Under a DOE Nuclear Criticality Safety Program (NCSP) task involving Analytical Methods, three Laboratories collaborated in a comparison of results obtained from Sensitivity/Uncertainty (S/U) packages relevant to validation of transport codes. The task involves Institut de Radioprotection et de Sûreté Nucléaire (IRSN), Los Alamos National Laboratory (LANL), and Oak Ridge National Laboratory (ORNL) comparing results of MORET 5/MACSENS V3.0, MCNP6.2/Whisper-1.1, and SCALE 6.2.3/TSUNAMI/USLSTATS respectively. All Monte Carlo transport code results utilize nuclear data from ENDF/B-VII.1 evaluation.

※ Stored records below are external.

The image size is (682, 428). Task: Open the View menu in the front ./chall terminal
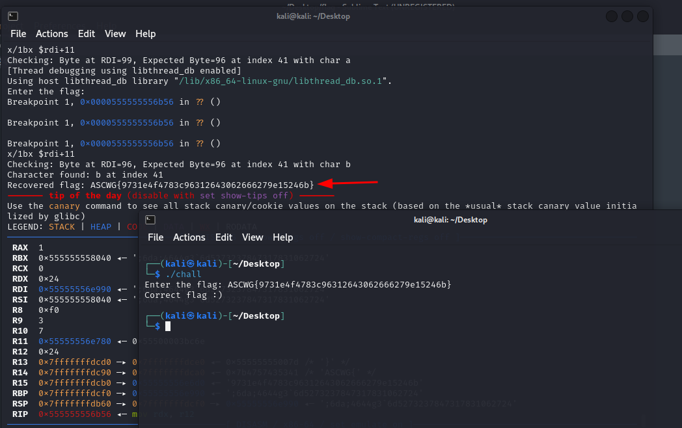pyautogui.click(x=252, y=237)
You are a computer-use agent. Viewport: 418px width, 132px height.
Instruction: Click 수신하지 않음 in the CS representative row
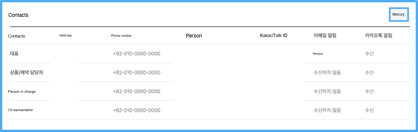pyautogui.click(x=327, y=110)
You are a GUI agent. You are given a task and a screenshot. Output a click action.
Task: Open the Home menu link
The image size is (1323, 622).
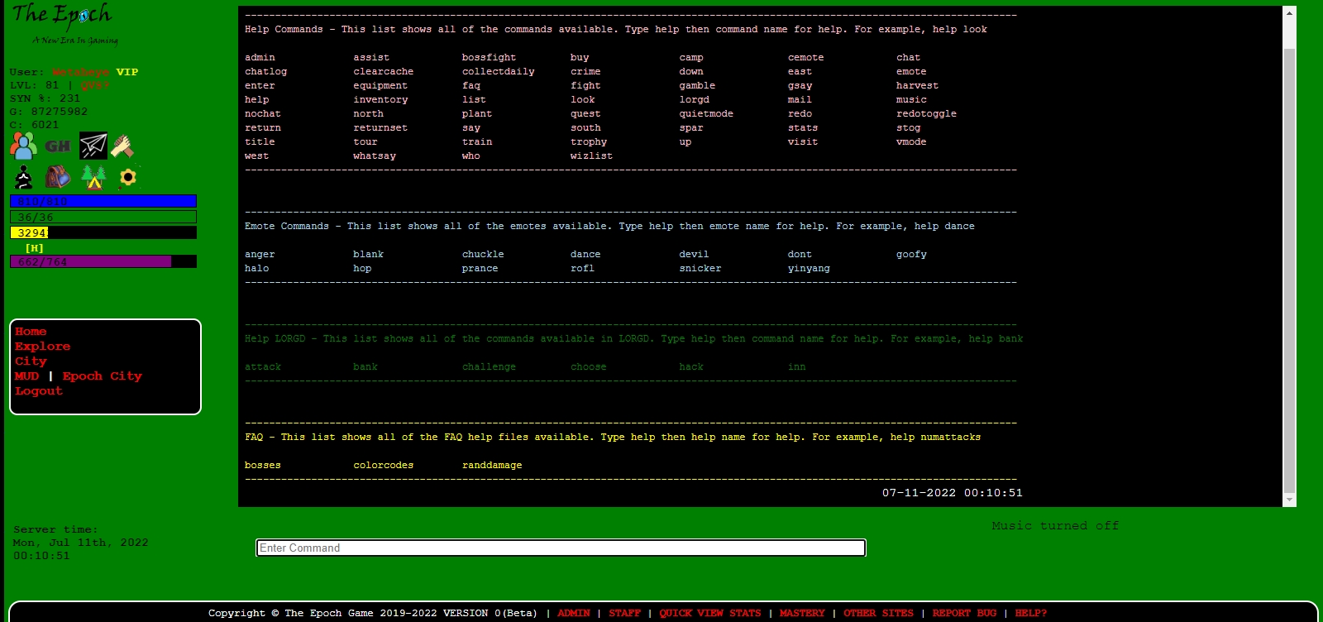pyautogui.click(x=31, y=332)
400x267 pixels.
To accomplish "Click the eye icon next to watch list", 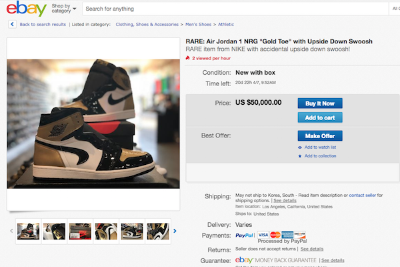I will click(x=300, y=147).
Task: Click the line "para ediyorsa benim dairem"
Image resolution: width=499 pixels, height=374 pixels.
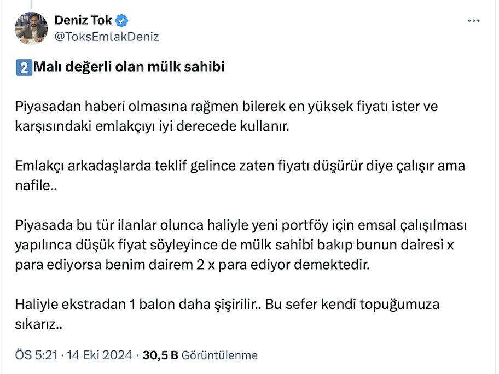Action: (193, 266)
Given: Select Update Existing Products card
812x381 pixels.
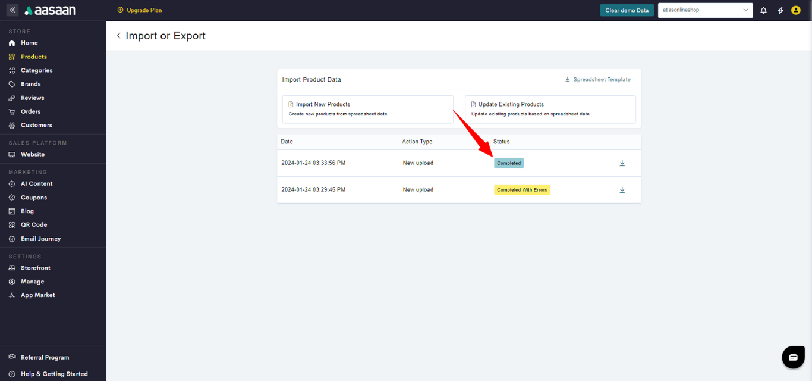Looking at the screenshot, I should (x=550, y=109).
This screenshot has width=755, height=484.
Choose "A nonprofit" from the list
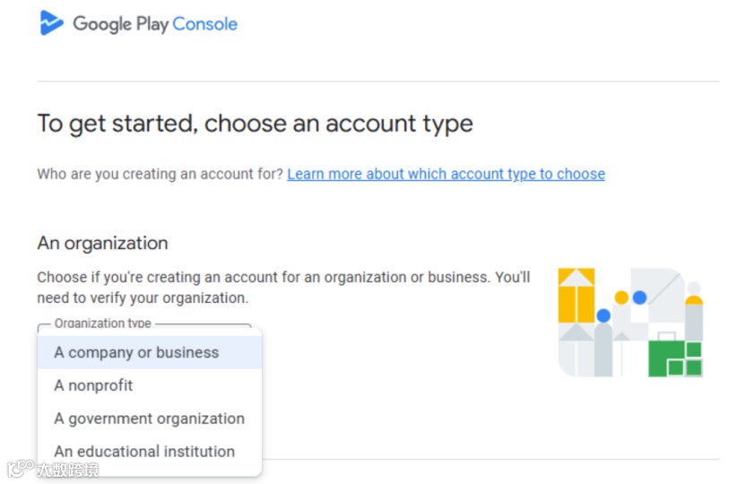coord(93,385)
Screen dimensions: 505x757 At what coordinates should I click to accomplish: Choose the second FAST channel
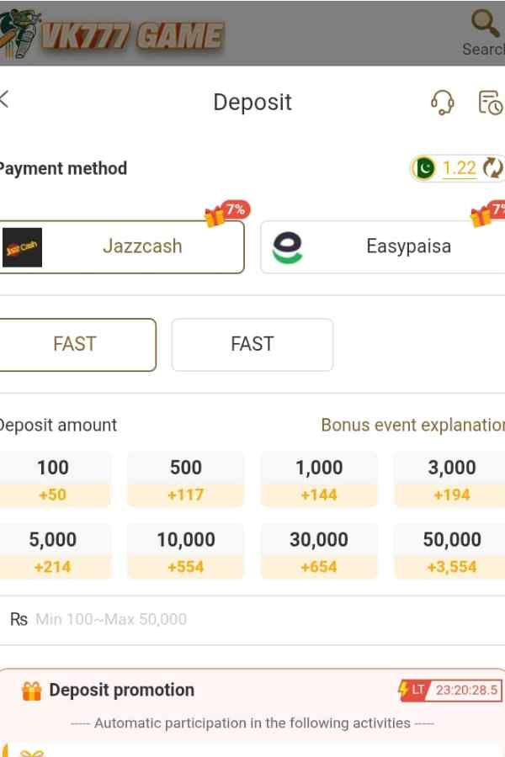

This study examines five cases from the International Handbook of Evaluated Criticality Safety Benchmark Experiments (ICSBEP Handbook) selected as application models: IEU-MET- FAST-002-001, LEU-COMP-THERM-001-001, LEU-SOL-THERM-004-001, MIX-COMP- THERM-001-001, and U233-SOL-THERM-001-001. This is a continuation of a previous study to examine Pu and HEU cases: HEU-MET-FAST-013-001, HEU-SOL-THERM-001-008, PU-MET- FAST-022-001, and PU-SOL-THERM-001-001. Ultimately, comparison is made between Upper Subcritical Limits (USLs) obtained using each code package for each application case. Since differences exist in whether packages take into account margin of subcriticality (MOS), the USL is computed using only bias and bias uncertainty, also known as the calculational margin (CM) in ANSI/ANS-8.24. Results comparison appears to show that benchmark selection has a greater influence on the USL than the method used for calculation of bias and bias uncertainty.